Projeto do 8º ano coloca os estudantes de frente com uma série de notícias que podem ser verdadeiras ou não; o desafio é checar e analisar diferentes fontes, descobrir o que é real e o que é desinformação
Autoria: Haroldo Bueno (Geografia) e Robson Zago (Ciências) – Professores do 8º ano
O projeto Adolescência em Foco, do 8º ano, incorpora ao cotidiano escolar experiências fora da sala de aula, como o Estudo do Meio. Este ano, o tema deste estudo é Mídia, Fotografia e Adolescência – Fique por Dentro. Como parte desse contexto, os alunos participaram de uma atividade interdisciplinar sobre fake news e checagem de fatos, mediada pelos professores Robson (Ciências) e Haroldo (Geografia). Nesta etapa, eles puderam desenvolver o pensamento crítico e compreender a importância da conscientização para o combate à disseminação de informações falsas no ambiente digital.

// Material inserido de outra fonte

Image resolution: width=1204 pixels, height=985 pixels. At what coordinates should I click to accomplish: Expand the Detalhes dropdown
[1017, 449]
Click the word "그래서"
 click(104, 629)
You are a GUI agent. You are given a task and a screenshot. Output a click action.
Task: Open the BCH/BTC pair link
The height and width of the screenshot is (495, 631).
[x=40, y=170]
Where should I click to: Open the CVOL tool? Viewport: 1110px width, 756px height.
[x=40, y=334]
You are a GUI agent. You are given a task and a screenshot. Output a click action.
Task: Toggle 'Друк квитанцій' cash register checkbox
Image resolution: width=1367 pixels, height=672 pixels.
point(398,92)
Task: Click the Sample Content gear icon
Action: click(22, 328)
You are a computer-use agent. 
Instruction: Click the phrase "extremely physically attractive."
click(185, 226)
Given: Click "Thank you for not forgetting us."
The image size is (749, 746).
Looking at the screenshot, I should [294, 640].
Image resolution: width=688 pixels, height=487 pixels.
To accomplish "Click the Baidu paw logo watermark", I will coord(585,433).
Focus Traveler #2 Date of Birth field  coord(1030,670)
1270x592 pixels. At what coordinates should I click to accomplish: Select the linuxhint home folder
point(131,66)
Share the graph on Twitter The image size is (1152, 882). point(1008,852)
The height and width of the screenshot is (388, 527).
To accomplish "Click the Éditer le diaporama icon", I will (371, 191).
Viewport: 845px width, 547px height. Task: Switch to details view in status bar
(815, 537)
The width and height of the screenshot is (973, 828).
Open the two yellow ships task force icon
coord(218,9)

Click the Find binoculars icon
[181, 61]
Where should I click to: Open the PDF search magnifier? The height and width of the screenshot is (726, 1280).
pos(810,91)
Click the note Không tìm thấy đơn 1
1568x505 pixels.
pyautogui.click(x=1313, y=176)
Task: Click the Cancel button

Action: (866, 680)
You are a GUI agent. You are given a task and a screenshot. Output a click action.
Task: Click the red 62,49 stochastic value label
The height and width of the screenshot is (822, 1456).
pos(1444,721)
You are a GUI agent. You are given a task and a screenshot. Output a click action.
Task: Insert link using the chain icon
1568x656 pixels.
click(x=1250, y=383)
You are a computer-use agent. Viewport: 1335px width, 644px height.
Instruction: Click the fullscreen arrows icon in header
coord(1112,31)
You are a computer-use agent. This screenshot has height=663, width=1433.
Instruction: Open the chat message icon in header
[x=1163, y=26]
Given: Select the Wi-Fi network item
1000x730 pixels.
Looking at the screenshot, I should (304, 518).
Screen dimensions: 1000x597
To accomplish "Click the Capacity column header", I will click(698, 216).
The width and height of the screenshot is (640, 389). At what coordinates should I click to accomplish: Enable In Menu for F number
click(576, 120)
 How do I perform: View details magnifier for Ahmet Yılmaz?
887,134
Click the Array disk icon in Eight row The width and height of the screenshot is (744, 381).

Essa atividade interdisciplinar foi realizada a partir de escolhas de estratégias pedagógicas aplicadas com o propósito de possibilitar aos estudantes a compreensão dos fundamentos da checagem de fatos. Dessa forma, a promoção da educação midiática foi consolidada entre os alunos, buscando desenvolver habilidades de análise, capacidade de diálogo e espírito crítico.
Por meio de orientações, roteiros de pesquisa, ferramentas e guias de checagem para comprovação da veracidade dos fatos, além da confiabilidade de fontes e sites, os alunos analisaram notícias que circularam nas redes sociais, atribuindo a elas o caráter de confiabilidade ou não; eles puderam identificar notícias procedentes e fiéis à realidade, e outras que foram totalmente desmascaradas, pois se fundamentavam em informações falsas.
Foi um momento pedagógico divertido, interativo e educativo. A atividade envolveu os/as estudantes em um processo de investigação e análise de notícias, atuando como o que chamamos de “caçadores de balelas”.
Para a execução do projeto, a atividade foi aplicada nas seis turmas do 8º ano, divididas de seis a oito grupos. Depois da apresentação da proposta à sala, cada grupo recebeu um kit do jogo. Todos os alunos foram autorizados a utilizarem dispositivos móveis (smartphones, tablets ou notebooks) para a atividade. Em seguida, os objetivos do jogo foram apresentados para os grupos e foi dado início à dinâmica.